» **EXERCISE**:
When a line below holds the string "computer", show that line.

★ ★ ★ ★ ★ ★ ★

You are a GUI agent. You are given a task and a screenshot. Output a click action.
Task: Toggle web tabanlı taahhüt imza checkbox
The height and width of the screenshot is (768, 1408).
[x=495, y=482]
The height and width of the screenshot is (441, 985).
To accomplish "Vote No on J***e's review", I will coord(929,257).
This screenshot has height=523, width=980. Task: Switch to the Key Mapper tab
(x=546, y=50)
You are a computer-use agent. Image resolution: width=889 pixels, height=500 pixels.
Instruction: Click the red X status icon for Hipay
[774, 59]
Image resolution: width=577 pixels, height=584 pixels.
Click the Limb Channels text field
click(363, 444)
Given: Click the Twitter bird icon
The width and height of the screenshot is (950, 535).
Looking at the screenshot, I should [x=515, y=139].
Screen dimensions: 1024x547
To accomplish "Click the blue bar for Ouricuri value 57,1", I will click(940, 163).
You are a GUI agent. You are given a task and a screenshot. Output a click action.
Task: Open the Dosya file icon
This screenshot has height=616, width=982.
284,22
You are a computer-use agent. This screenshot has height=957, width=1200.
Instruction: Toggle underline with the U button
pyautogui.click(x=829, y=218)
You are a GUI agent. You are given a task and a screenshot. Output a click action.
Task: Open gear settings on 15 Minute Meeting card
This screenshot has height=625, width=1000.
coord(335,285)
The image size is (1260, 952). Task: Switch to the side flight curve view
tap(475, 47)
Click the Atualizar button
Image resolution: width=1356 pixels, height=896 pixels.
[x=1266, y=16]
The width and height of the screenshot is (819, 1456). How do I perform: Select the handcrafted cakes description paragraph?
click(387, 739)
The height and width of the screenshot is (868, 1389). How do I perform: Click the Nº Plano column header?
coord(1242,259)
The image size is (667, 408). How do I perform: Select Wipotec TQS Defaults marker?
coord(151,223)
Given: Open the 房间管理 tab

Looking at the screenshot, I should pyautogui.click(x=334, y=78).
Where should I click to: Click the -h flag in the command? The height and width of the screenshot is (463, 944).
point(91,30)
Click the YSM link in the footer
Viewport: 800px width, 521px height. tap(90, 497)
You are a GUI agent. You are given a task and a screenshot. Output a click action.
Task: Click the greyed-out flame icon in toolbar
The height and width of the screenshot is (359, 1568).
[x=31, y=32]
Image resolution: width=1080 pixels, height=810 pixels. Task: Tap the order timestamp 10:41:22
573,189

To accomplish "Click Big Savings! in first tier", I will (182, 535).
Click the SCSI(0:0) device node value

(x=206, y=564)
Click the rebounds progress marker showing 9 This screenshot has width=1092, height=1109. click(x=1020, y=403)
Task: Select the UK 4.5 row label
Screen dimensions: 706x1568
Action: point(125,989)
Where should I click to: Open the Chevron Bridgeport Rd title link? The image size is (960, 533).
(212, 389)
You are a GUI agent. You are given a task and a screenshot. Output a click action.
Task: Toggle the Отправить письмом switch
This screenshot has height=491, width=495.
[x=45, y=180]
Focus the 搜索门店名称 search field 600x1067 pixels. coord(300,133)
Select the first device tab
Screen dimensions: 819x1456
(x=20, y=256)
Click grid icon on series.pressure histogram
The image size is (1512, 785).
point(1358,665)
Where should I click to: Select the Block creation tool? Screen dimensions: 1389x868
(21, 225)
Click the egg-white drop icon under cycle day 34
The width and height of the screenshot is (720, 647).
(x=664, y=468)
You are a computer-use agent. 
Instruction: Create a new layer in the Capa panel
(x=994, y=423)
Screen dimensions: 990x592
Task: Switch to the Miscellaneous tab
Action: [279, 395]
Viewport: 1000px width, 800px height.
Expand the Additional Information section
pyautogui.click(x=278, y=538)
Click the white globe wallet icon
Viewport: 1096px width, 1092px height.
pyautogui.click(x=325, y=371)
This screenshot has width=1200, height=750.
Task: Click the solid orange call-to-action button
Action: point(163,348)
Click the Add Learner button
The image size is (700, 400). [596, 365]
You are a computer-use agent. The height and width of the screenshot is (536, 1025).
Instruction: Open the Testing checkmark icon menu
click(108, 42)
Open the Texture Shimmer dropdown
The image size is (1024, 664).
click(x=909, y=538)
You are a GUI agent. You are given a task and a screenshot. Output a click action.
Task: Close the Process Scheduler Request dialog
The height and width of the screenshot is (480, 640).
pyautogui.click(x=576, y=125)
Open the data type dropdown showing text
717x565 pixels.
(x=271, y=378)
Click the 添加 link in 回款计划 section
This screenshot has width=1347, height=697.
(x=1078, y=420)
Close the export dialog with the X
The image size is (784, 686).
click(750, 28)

★ ★ ★ ★ ★ ★ ★

» **TASK RESULT**:
You are a computer-use agent. Image resolution: width=889 pixels, height=500 pixels.
You are a computer-use agent. This screenshot has height=957, width=1200.
You are a computer-use agent. 
You are a computer-use agent. The height and width of the screenshot is (536, 1025).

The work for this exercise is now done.